▶ **Registros del conjunto**
····················
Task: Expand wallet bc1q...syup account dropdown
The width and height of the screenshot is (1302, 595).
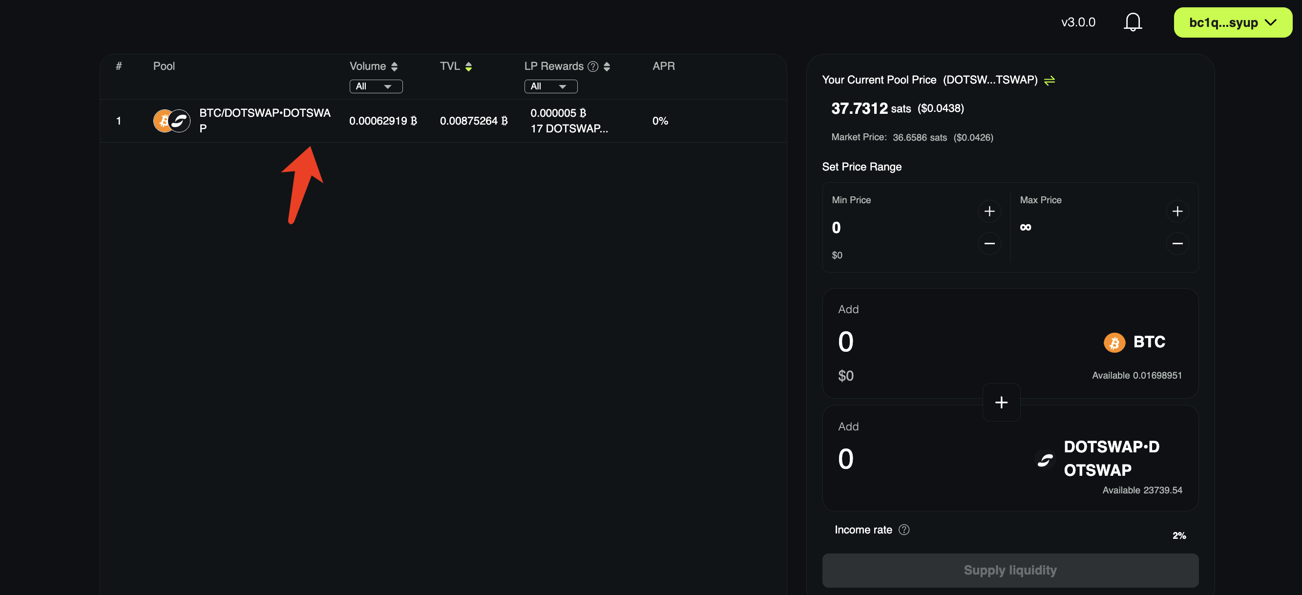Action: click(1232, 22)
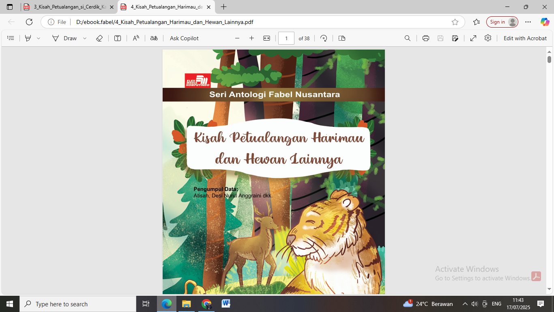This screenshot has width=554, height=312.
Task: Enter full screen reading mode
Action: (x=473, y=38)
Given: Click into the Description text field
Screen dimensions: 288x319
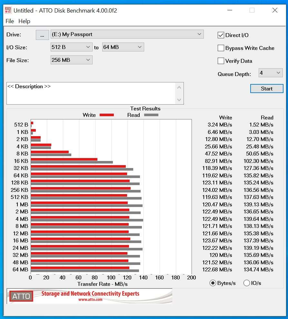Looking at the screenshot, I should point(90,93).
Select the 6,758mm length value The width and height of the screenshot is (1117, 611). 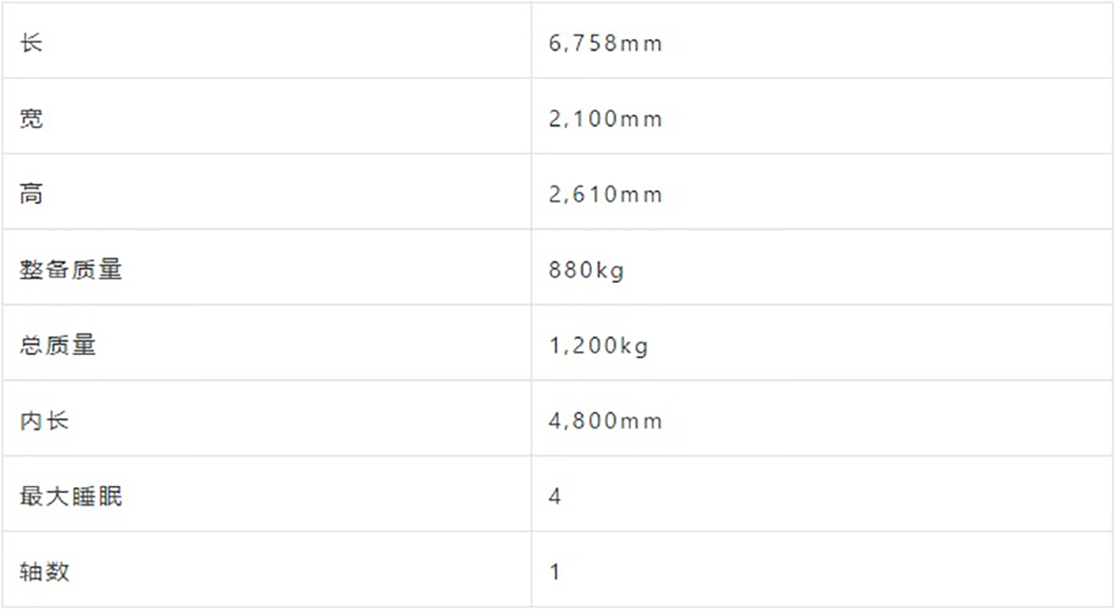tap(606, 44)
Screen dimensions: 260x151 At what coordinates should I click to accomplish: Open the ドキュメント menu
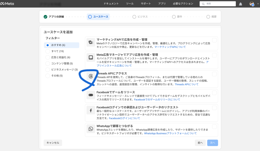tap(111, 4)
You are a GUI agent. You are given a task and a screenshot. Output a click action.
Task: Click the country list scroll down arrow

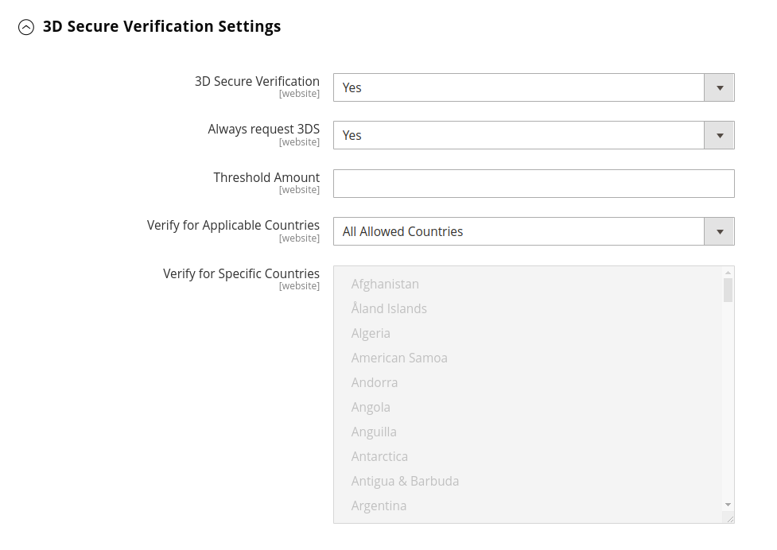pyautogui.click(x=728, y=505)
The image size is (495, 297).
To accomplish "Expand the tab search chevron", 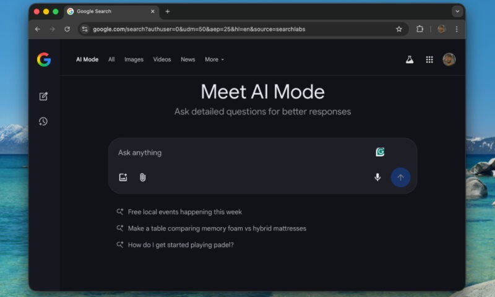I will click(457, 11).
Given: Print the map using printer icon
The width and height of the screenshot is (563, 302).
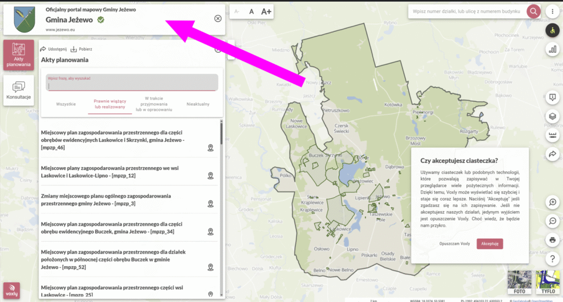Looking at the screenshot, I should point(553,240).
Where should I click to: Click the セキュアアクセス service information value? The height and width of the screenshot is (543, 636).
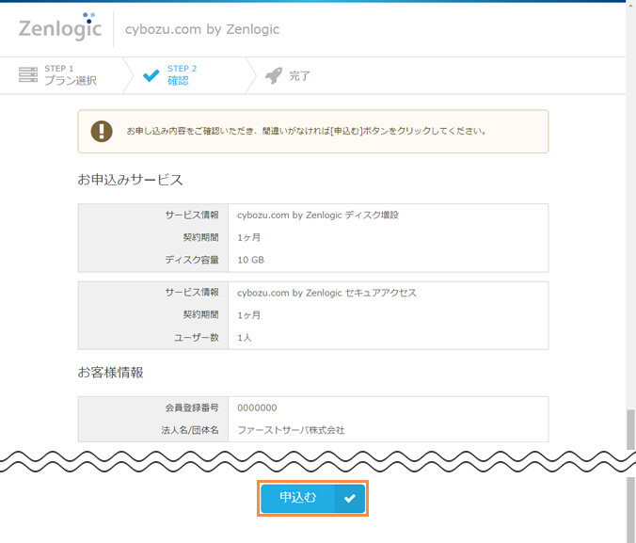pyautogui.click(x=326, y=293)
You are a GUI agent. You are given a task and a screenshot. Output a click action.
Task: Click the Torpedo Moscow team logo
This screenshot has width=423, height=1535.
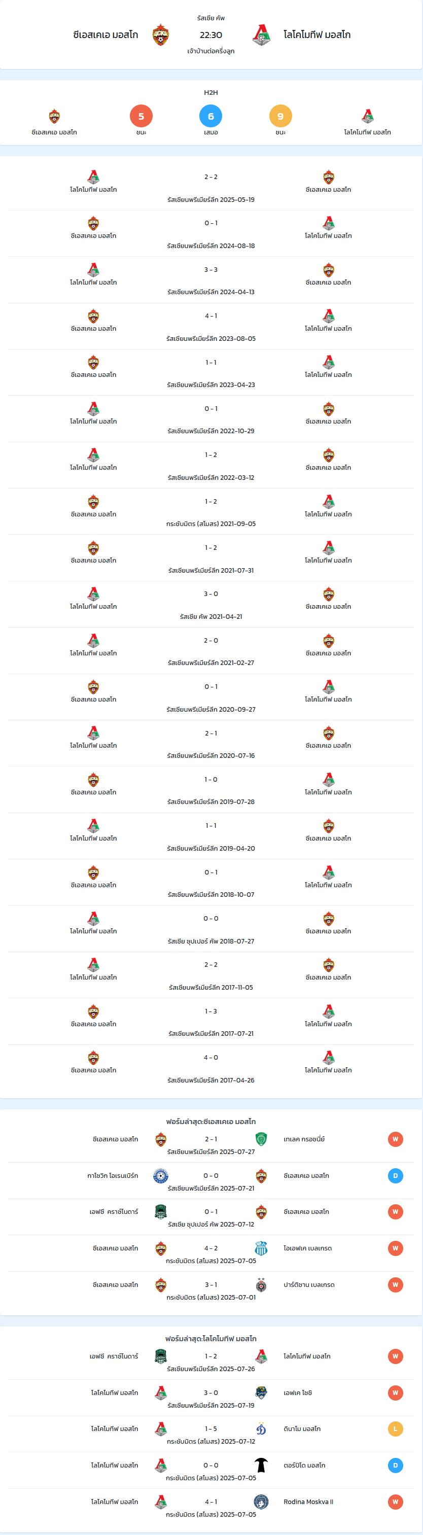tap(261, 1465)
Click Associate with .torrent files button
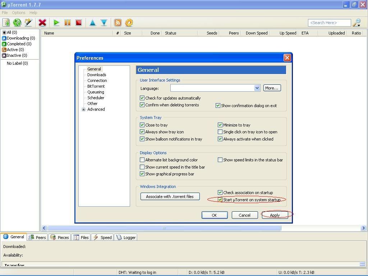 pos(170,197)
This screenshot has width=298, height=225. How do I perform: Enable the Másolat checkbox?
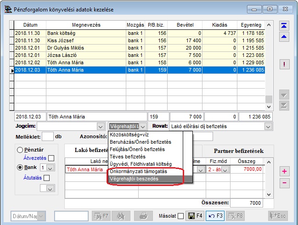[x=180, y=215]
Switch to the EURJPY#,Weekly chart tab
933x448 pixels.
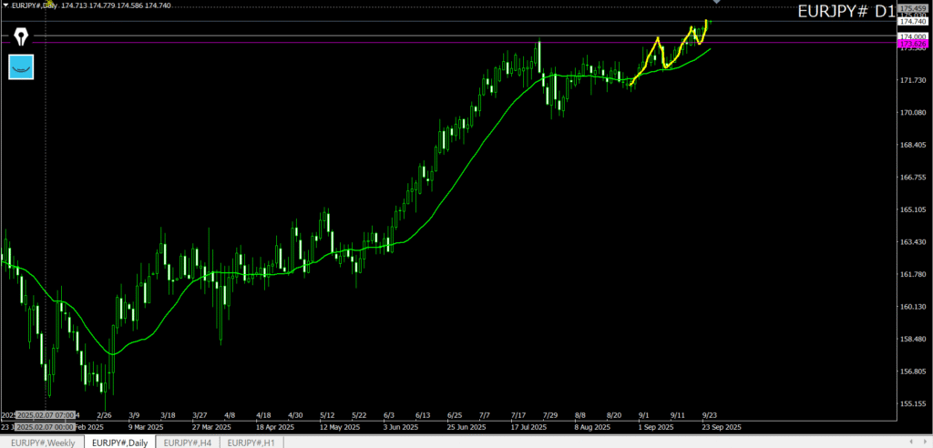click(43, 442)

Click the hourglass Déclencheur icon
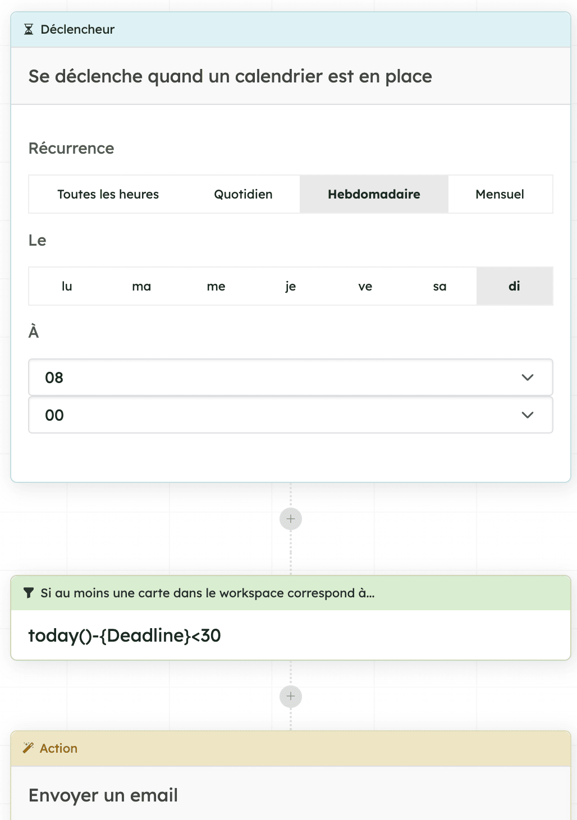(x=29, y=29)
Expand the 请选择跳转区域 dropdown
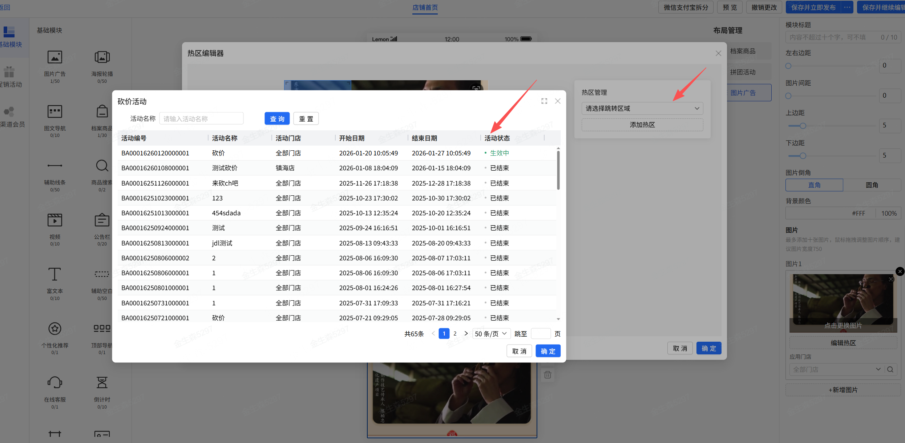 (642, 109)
····················
▶ **Qué hacer**
Localiza en los registros todas las líneas que contengan la palabra "dropdown" y cópialas.

▶ **Respuesta**
Task: Expand wallet bc1q...syup account dropdown
Expand the 请选择跳转区域 dropdown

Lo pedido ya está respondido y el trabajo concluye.